WHAT TO DO.
Set out word for word the line that contains "Open the 时段 time period button" and each line after it, through the end of the data below, but exclude the pictures.

THE INPUT.

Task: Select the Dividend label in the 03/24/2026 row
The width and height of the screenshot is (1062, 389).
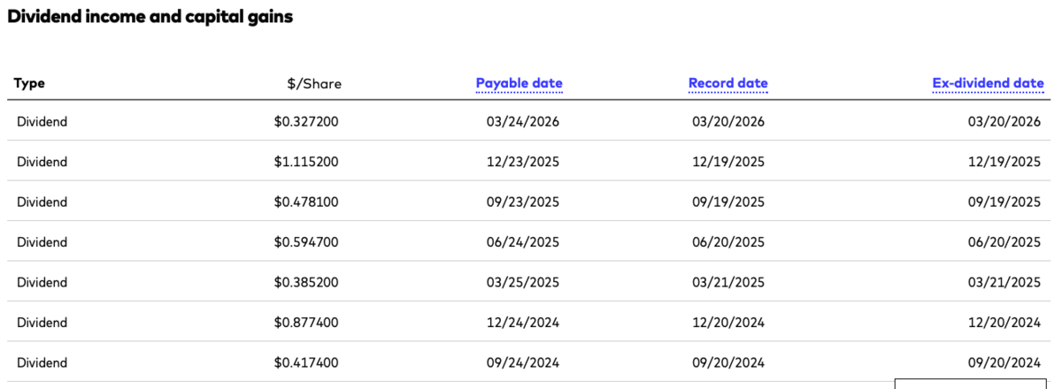Action: [x=42, y=122]
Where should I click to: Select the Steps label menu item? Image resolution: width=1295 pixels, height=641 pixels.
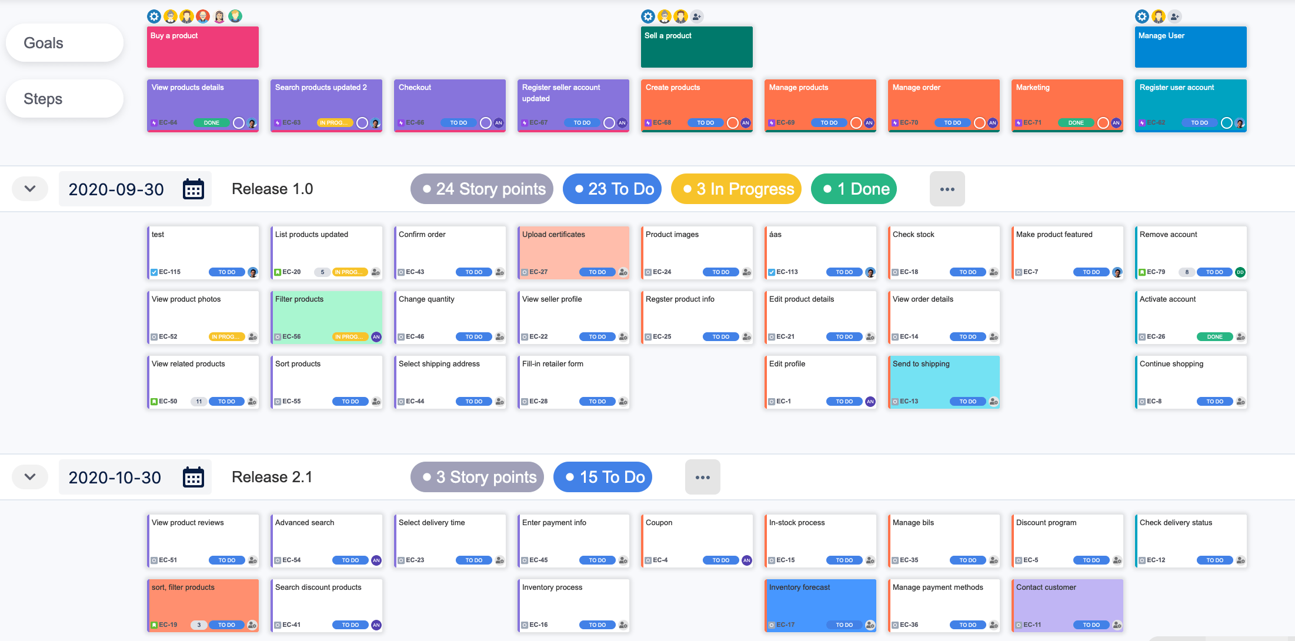pyautogui.click(x=65, y=98)
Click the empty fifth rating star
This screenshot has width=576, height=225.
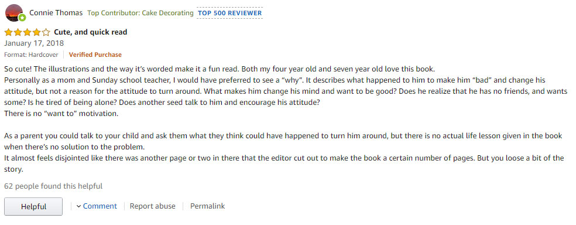click(46, 32)
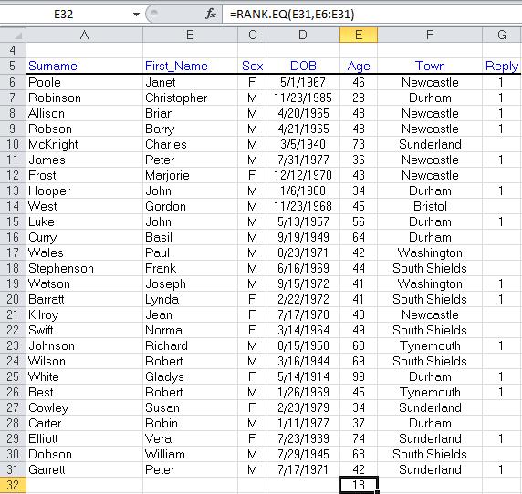Click the age 99 cell
Viewport: 522px width, 494px height.
tap(359, 376)
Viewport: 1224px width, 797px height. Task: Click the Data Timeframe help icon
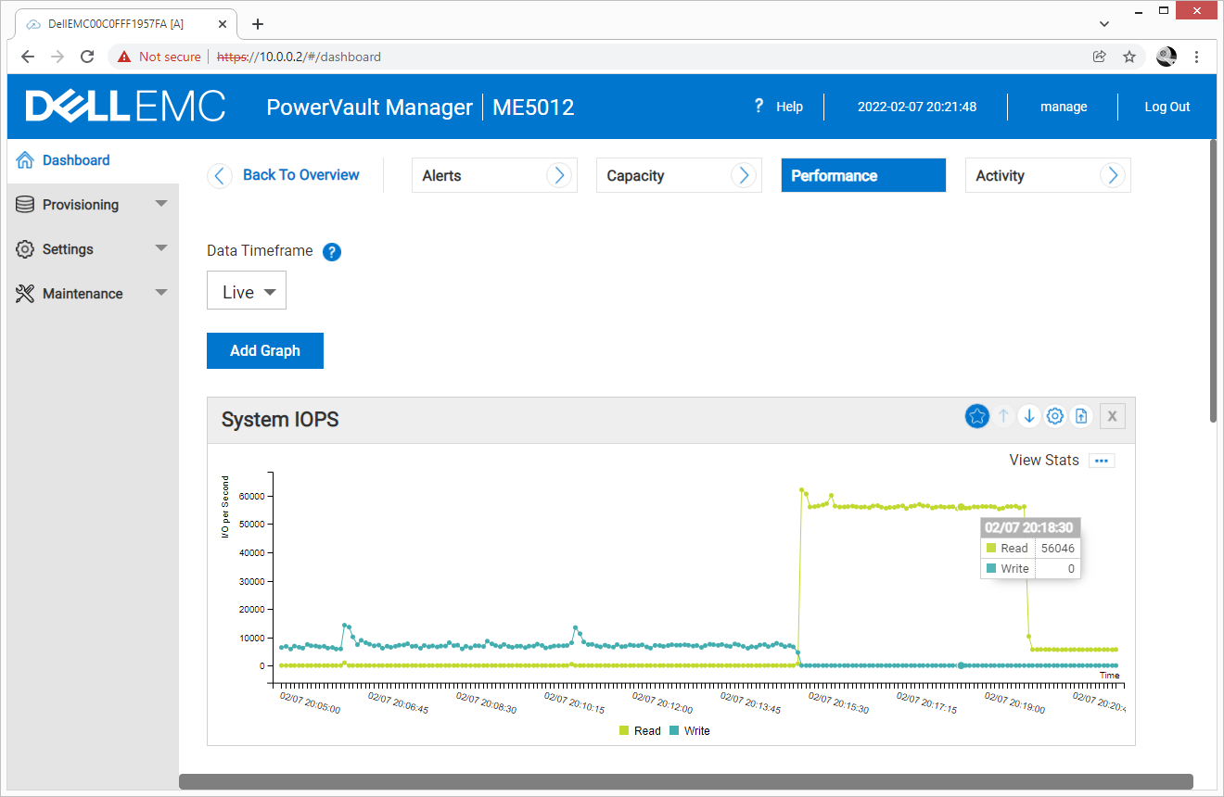point(332,251)
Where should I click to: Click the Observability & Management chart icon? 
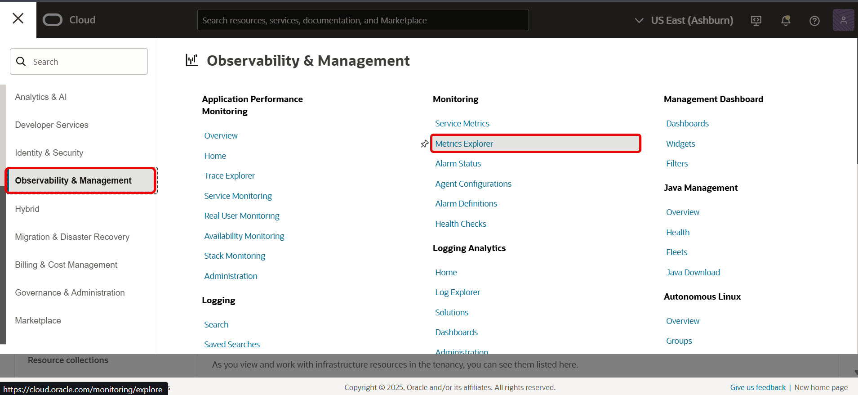[x=192, y=60]
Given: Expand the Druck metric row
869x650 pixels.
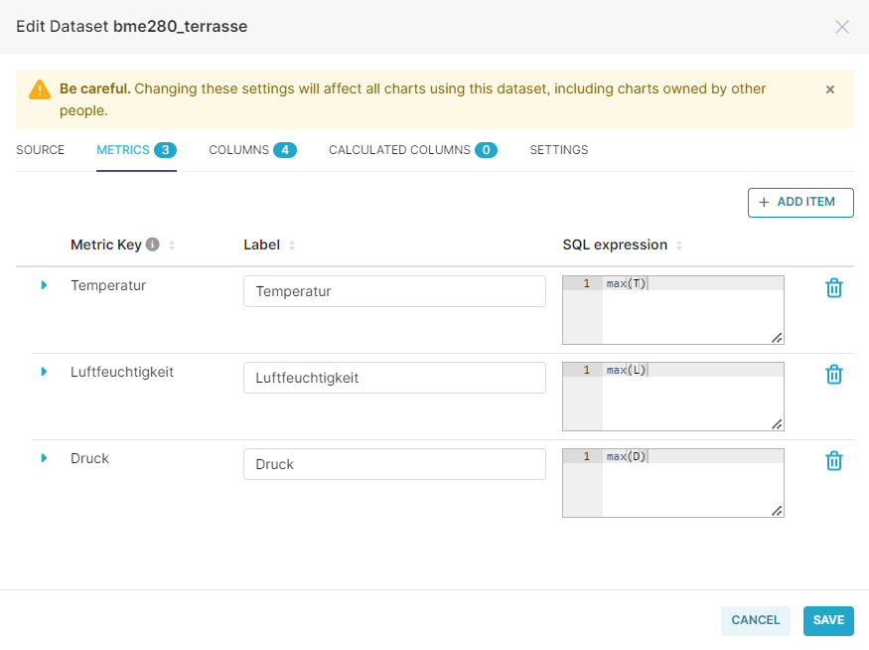Looking at the screenshot, I should pos(44,458).
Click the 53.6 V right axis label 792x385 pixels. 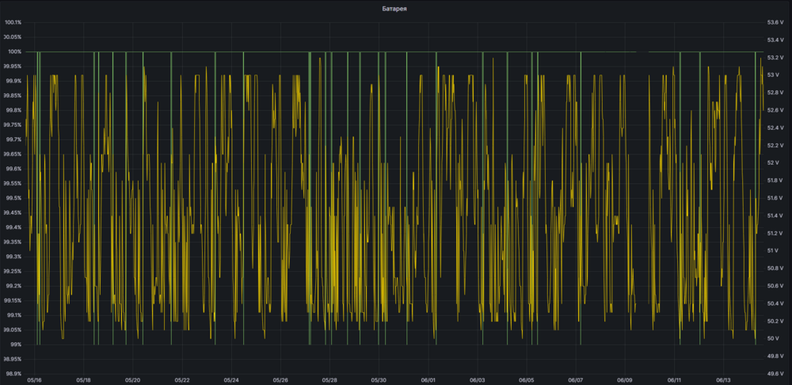(775, 22)
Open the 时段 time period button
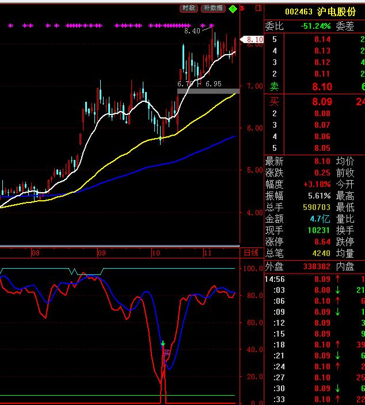365x405 pixels. 188,8

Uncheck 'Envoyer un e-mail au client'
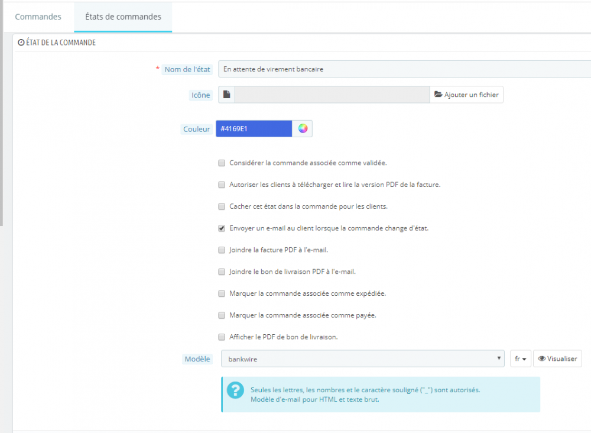click(222, 228)
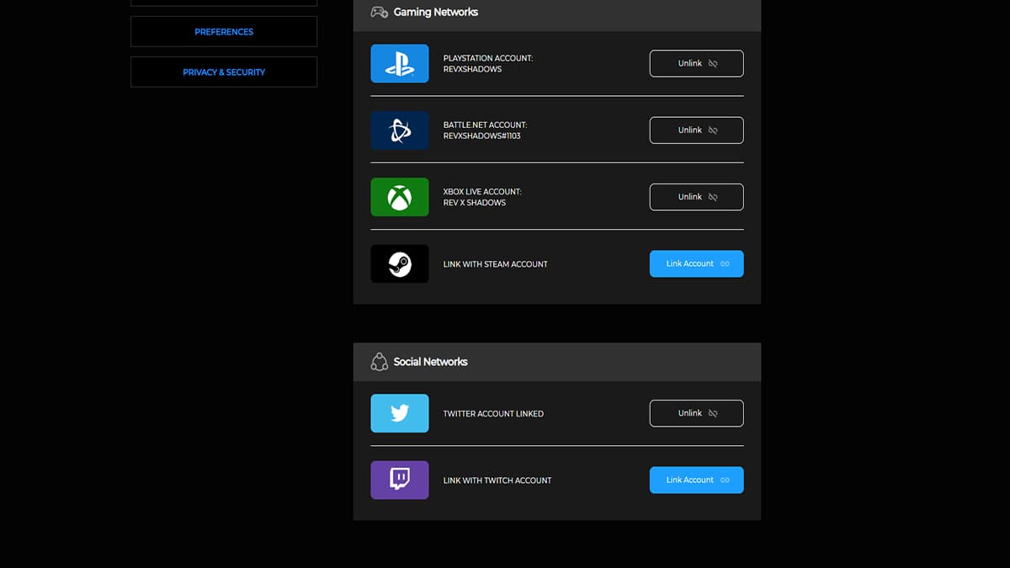1010x568 pixels.
Task: Click the Twitter bird icon
Action: point(399,413)
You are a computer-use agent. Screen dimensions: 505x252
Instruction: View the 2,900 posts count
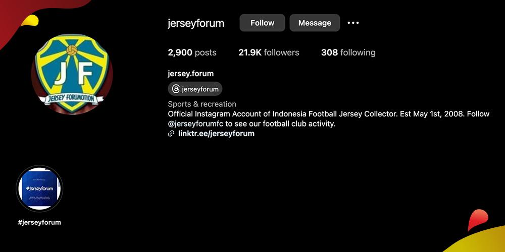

WRITTEN ANSWER.
Open the 时段 time period button
365x405 pixels. 188,8

Uncheck 'Envoyer un e-mail au client'
click(222, 228)
1010x568 pixels.
Task: Click the Twitter bird icon
Action: point(399,413)
You are a computer-use agent. Screen dimensions: 505x252
Instruction: View the 2,900 posts count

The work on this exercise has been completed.